“My Lord alive,” cried Aunt Mary, turning her gaze upwards, “am I expected to go alone all that way to the top?”

“It’ll pay you to keep on to the top,” screamed Clover; “you’ll have, comparatively speaking, very little fun if you hang on to the ladder all day—and you’ll get so wet too.”

“There’s more room at the top,” cried Mitchell, “there’s always room at the top, Miss Watkins. Put yourself in the place of any young man entering a profession and struggle bravely upwards, bearing ever in—”

“Oh, I never can,” said Aunt Mary, recoiling abruptly; “I never could climb trees when I was little—I never had no grip in my legs—and I just know I can’t. It’s too high. An’ it looks slippery. An’ I don’t want to, anyhow.”

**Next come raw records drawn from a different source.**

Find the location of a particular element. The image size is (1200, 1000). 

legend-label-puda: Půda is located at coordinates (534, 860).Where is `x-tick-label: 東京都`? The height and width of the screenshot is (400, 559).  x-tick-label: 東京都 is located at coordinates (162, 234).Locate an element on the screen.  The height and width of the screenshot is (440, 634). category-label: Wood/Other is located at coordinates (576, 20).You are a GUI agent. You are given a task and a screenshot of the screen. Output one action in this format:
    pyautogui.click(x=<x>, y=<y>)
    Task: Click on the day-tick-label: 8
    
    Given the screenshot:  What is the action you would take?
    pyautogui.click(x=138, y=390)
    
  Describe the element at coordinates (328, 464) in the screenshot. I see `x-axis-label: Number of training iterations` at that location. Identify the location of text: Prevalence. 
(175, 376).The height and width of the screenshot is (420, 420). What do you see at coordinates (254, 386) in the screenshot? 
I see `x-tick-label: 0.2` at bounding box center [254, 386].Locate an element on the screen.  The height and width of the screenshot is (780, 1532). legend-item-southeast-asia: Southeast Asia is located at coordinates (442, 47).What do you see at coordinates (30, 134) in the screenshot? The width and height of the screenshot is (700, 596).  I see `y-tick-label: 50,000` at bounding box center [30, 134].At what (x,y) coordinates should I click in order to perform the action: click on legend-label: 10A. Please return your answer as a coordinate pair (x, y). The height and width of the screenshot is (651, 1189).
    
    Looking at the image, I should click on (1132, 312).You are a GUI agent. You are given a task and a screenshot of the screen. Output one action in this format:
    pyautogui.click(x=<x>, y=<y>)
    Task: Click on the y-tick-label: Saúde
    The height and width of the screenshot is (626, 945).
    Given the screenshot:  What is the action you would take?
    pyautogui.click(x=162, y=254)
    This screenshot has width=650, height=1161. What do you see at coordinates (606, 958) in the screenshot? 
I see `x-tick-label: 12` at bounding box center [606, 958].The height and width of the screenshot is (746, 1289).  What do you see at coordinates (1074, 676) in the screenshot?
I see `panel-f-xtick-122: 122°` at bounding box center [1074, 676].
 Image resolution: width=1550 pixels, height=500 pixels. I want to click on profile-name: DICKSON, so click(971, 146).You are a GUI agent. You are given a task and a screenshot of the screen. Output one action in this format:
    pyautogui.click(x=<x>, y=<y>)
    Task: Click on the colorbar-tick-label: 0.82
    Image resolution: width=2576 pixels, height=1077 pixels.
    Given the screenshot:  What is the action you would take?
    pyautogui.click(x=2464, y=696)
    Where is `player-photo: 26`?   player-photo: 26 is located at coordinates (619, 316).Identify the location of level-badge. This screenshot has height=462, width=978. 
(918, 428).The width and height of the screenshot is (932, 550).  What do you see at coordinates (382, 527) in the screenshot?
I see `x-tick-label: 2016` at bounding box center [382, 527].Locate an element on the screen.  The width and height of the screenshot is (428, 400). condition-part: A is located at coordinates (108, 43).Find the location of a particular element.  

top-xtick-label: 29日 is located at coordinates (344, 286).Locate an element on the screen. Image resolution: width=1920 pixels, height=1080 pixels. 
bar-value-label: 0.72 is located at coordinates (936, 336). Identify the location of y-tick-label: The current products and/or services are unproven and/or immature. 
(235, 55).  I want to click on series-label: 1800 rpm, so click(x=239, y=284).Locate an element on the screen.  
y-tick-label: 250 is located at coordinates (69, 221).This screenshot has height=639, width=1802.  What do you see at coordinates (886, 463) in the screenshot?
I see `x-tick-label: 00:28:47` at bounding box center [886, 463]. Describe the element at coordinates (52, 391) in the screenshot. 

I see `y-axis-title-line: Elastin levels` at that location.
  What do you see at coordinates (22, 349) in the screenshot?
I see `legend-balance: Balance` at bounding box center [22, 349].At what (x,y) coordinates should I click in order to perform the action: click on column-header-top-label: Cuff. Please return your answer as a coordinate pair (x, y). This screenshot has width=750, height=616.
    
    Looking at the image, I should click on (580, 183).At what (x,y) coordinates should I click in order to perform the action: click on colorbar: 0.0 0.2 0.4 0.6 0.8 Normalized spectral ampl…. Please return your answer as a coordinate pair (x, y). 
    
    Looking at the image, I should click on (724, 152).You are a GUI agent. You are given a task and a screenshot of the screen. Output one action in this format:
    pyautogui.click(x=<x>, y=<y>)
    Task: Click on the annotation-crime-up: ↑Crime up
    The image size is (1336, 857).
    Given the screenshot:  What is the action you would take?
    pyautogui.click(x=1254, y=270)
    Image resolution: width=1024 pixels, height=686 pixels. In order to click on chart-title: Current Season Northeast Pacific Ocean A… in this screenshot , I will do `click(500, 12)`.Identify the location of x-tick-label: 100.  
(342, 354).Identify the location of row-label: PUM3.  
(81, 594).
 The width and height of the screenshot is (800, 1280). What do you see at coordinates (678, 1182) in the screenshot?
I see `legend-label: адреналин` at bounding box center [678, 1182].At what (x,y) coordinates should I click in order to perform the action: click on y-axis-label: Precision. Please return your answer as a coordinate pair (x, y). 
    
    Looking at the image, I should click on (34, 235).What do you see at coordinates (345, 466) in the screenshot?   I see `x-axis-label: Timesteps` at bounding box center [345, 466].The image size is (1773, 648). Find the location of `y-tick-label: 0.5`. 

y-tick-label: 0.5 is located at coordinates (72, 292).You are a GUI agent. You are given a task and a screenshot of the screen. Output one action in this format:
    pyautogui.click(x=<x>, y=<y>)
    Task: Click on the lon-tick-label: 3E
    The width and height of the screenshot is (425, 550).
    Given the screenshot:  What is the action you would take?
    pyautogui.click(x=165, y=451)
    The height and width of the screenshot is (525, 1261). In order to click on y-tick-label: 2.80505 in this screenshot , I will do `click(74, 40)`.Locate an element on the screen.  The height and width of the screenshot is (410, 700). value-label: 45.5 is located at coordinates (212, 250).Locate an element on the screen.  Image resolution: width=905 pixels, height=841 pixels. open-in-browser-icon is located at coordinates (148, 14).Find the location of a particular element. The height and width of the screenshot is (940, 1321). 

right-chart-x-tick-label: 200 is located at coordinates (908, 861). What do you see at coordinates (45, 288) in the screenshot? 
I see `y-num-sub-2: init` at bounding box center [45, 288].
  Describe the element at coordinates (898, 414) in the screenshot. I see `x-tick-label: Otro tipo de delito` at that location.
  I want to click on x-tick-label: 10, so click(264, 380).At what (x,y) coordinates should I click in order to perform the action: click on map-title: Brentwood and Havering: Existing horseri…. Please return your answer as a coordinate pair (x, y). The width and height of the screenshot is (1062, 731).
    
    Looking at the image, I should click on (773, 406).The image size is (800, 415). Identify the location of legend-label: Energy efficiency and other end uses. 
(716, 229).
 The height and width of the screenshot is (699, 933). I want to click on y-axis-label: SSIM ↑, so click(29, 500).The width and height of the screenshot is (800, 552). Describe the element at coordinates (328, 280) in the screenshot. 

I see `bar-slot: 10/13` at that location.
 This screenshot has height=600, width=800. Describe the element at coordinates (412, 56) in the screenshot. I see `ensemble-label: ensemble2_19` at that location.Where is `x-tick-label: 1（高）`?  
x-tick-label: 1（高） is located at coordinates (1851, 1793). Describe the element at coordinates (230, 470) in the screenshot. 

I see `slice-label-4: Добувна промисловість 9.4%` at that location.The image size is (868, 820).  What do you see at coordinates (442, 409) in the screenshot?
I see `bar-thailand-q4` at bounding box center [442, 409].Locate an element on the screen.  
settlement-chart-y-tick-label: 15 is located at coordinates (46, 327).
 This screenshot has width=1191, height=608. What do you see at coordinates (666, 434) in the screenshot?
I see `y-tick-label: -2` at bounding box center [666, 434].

“What rot!” yelled Jack, “the very idea! Why, Aunt Mary, you know you can skin up there just like a cat if you only make up your mind to it. Here, Mitchell, give her a boost and I’ll plant her feet firmly. Now—have you got hold of the ropes, Aunt Mary?”

“Oh, mercy—on—me!” wailed Aunt Mary, “the yacht is turnin’ a-round an’ the harder I pull the faster it turns.”

“Catch her from above, Burr,” Clover called excitedly; “hook her with anything if you can’t reach her with your hand.”

“Oh, my cap!” shrieked poor Aunt Mary, and the cap went off and she went on up and was landed safe above.

“How on the chart do you suppose we’ll ever unload her?” Jack asked, wide-eyed, as he swung himself quickly after her.

“What man hath done man can do,” quoted Mitchell sententiously, following his lead.